Thursday, December 12, 2013

A Cornucopia of Consciousness........aka a brain dump of drivel

Lots of little things running around in my head right now.

I'm having a hard time breaking past the 80lbs point with the weight loss.  Wondering how much of that is mind games though.  I'm in the 20 pound range that always seems to be the point I quit/give up/stop losing.  Or am I at the point where just eating less isn't enough.  Maybe my body is telling me it's time to start adding in some exercise.  I'm toying with the idea of trying the C25K program again.  My knees gave out on me at the fourth week last time I tried but I also weighted at least 40 pounds more then.  All I know for sure is the weight I'm at now always seems to be my Waterloo.  I'm determined to change that this time.
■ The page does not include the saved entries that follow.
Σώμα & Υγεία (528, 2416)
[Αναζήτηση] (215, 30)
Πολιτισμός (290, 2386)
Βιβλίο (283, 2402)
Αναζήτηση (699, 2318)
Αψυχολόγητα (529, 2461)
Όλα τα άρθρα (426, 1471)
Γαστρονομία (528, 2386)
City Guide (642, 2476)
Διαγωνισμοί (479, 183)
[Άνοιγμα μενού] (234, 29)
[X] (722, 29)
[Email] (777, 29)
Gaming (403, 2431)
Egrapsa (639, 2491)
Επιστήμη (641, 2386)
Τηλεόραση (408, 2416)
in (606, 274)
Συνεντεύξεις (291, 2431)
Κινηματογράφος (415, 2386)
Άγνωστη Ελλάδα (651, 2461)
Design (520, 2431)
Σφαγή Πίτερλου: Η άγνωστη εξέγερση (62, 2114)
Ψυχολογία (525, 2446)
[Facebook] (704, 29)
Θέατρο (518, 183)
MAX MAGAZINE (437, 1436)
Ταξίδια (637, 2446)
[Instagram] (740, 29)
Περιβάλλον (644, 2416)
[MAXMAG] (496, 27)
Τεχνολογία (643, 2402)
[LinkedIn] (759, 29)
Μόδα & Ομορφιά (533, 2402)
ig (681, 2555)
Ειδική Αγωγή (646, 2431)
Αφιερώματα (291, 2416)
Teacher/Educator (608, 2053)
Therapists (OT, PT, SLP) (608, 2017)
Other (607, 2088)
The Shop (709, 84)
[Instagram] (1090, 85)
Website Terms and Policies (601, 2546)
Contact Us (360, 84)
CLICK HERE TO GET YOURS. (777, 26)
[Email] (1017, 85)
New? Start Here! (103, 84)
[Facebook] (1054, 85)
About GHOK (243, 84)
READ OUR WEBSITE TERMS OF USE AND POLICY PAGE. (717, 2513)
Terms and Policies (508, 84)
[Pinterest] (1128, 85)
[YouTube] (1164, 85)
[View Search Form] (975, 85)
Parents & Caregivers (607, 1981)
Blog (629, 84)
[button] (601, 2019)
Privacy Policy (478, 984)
It has really bothered me to see the hateful comments directed toward Nelson Mandela this last week.  I understand he was a polarizing figure.  Everyone has their opinion about him...hero or villain...and there's nothing wrong with that.  I guess I just think someone's death isn't the time to be hateful.  Regardless of what you thought about the man politically he still left behind family and friends who loved him and are hurting right now.  Just doesn't seem like the appropriate time to bash someone.

Seeing a lot of anti-Salvation Army going on right now because of their stance on gays.  If you don't like their beliefs, don't donate to them.  It's that simple.  But really, is a FB smear campaign necessary?  They're a religious organization who is upfront about their religious beliefs.  Is their position on gays really all that surprising?  At least they're out there trying to help people...all people, even those who's sexual orientation they don't believe in.  I don't see any other church standing out in the cold for hours on end trying to help the way they do.

On the up side, seeing a lot less of the whole "Happy Holidays/Merry Christmas" nonsense this year.

This Saturday is the Army/Navy game.  So I expect everyone to put on blue and gold and cheer Navy on to another victory.  And thus is the only sporting event you will ever hear me express any interest in.

Speaking of sports though, I'm really tired of hearing about the Redskins and whatever the soap opera drama is they have going on.  With the money they are all making they have nothing to create drama about.  Seriously, get over yourselves.

Which leads to a closing thought.  Step outside of yourself this month and do something for someone else.  A random act of kindness may be the only present someone gets this month.